Березовский всегда оставлял свой дом без особой радости, но однажды он отправился в путь грустнее обычного. Выехав за село, с горечью сетовал на судьбу:
— Что вы скажете, — никакого дяди в Америке… Никакого наследства… Никаких ста тысяч… Это бывает у людей, не у задрипанного солдата крепостной роты… А на мои медяки не разгуляешься. Что же это на белом свете делается? У барона Ротшильда капиталы, у Березовского — сто сот болячек. У лавочника Харитона тоже, слава богу, ничего себе… Господину Березовскому десятую бы часть… Хотя Харитошке тоже невесело даже с его капиталами. Такого сына забрал бог… Холера — та не смотрит: богач, бедняк… Давай — и все… И почему это так размечено? Хочу я — не хочет бог. Хочет эфенди Сабит — не хочу я. Этот турок уже думает купить меня своими сладкими рогаликами. Старый, а тоже любовь! Я скажу: кто хочет ослепнуть — пусть себе влюбляется. Нашей Розочке уже не помогает и тиокол, очень дорогое лекарство. Не действует столетник с медом. И даже молоко с зельтерской водой. Это новое средство придумал медик Глуховский. Так вот, эфенди Сабит ослеп, не видит — Розочка уже харкает не кровью, а собственными легкими. Привез я глечик масла. Саливониха в Пеньках, помнишь, дала специально для Розы. Так она, думаешь, его пользует? Нет! Отдает малышам. Говорит: им нужнее. Марфа Захаровна, дай бог ей здоровья, каждое утро приносит козьего молочка. И это не пособляет. Нет, нет и нет. Люди говорит про какой-то Крым. Только Крым будто способный, устроить чудо…

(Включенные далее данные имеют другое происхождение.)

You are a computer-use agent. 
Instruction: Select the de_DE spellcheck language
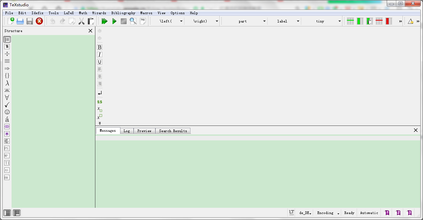304,213
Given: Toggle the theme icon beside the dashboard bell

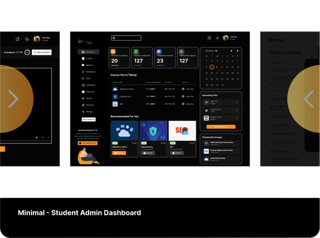Looking at the screenshot, I should 217,38.
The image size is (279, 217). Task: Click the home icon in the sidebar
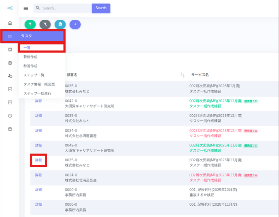[10, 23]
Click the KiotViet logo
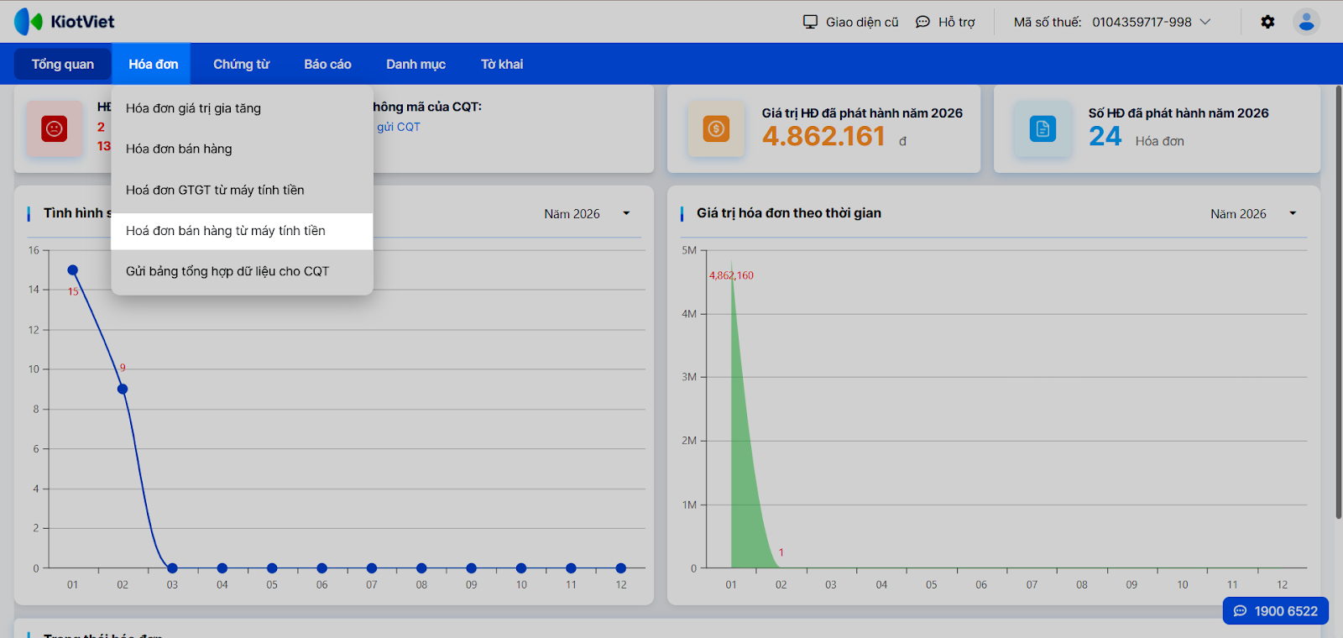1343x638 pixels. pos(65,22)
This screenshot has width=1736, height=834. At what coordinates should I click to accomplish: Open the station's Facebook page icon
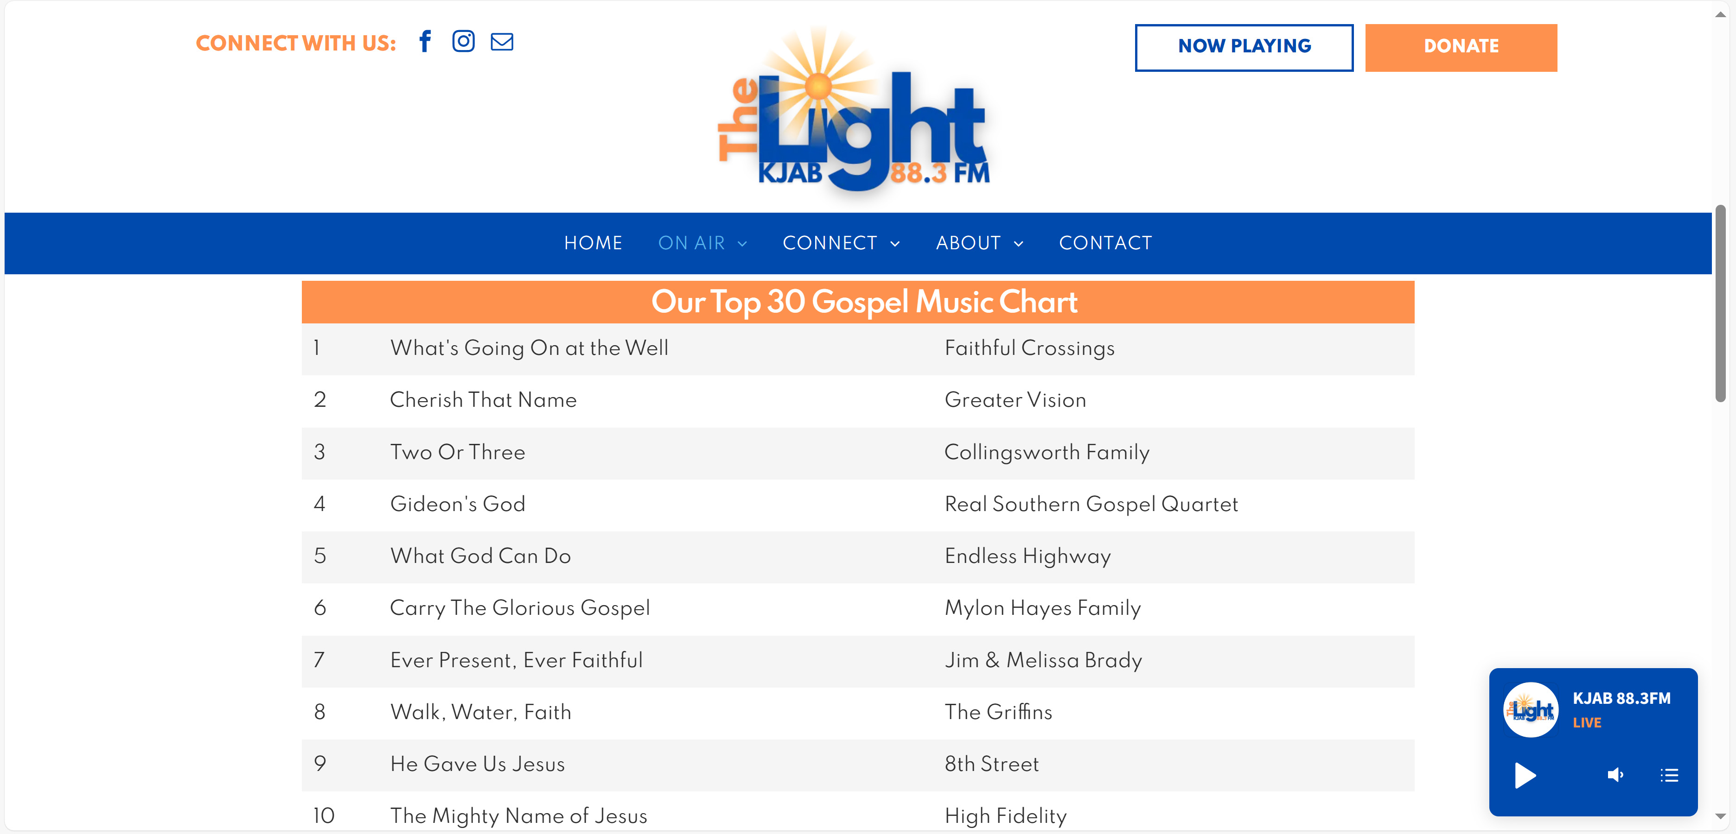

Впереди лежал сказочный мир. Наивно голубые незабудки росли рядом с отвратительно яркими цветами татарника. Густые помпоны клевера чередовались с ножевидными листьями наперстянки. Бросались в глаза голубые лепестки цикория с его пышной золотой сердцевиной. Словно в окрашенную акрихином марлю вырядилась вездесущая древоподобная белена.